| Description of the task |
Retype only what runs from the line that contains "MENN Frederik (391, 604)" through the last line of the listing below, both lines included.

| Dataset content |
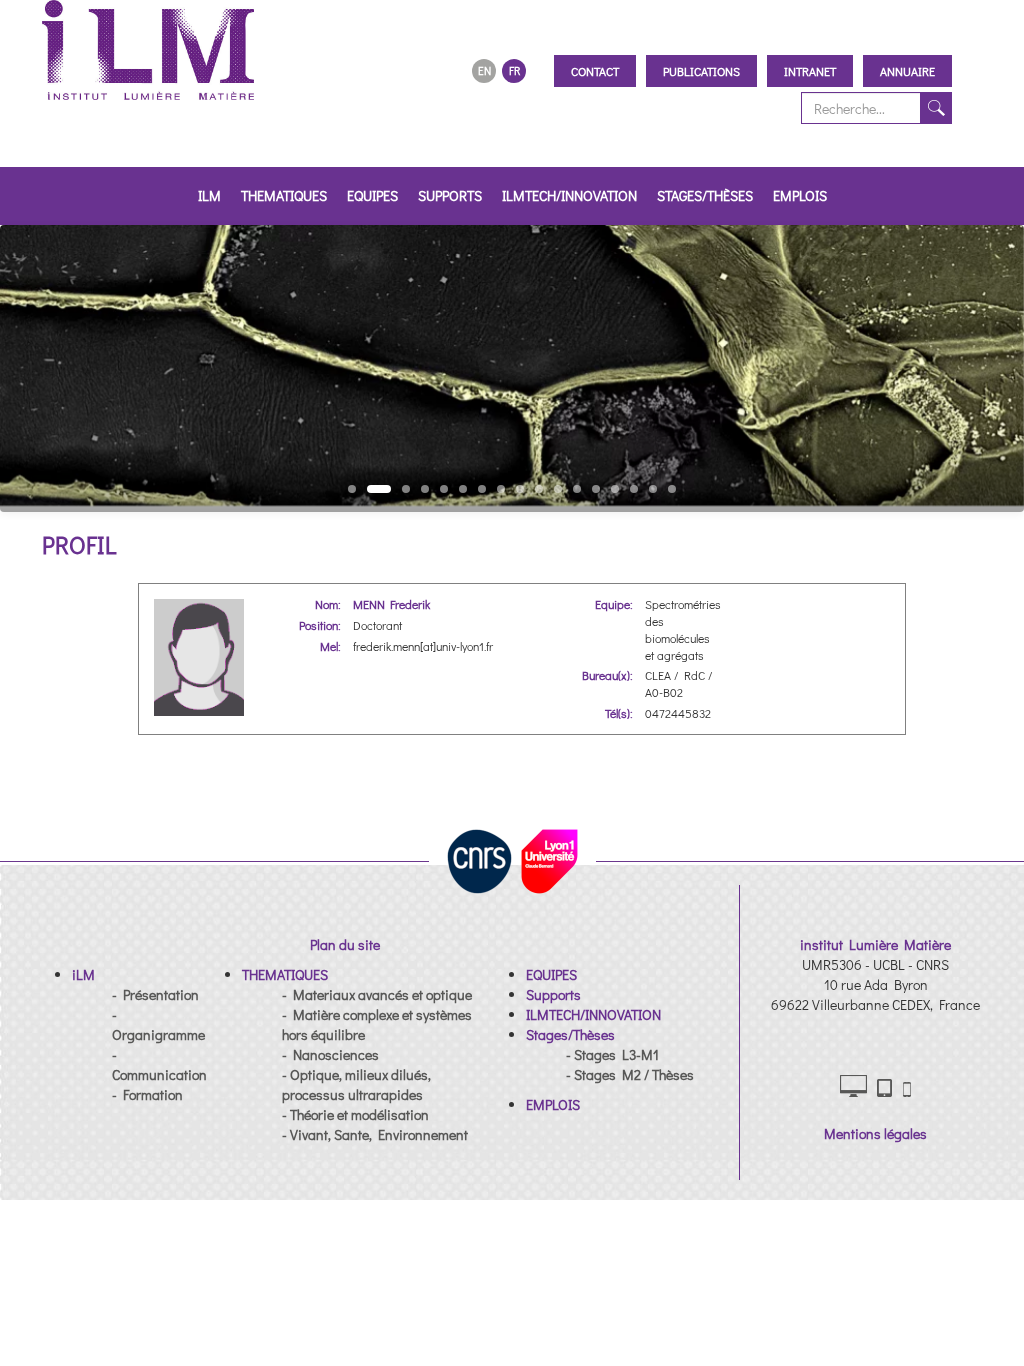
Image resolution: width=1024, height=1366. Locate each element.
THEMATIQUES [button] (284, 195)
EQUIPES (372, 195)
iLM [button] (209, 195)
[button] (83, 974)
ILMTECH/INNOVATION (569, 195)
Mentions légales (875, 1133)
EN (484, 70)
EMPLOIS (800, 195)
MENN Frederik (391, 604)
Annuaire (907, 71)
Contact (595, 71)
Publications (701, 71)
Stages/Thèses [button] (705, 195)
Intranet (810, 71)
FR (514, 70)
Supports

| Your solution |
MENN Frederik (391, 604)
Annuaire (907, 71)
Contact (595, 71)
Publications (701, 71)
Stages/Thèses [button] (705, 195)
Intranet (810, 71)
FR (514, 70)
Supports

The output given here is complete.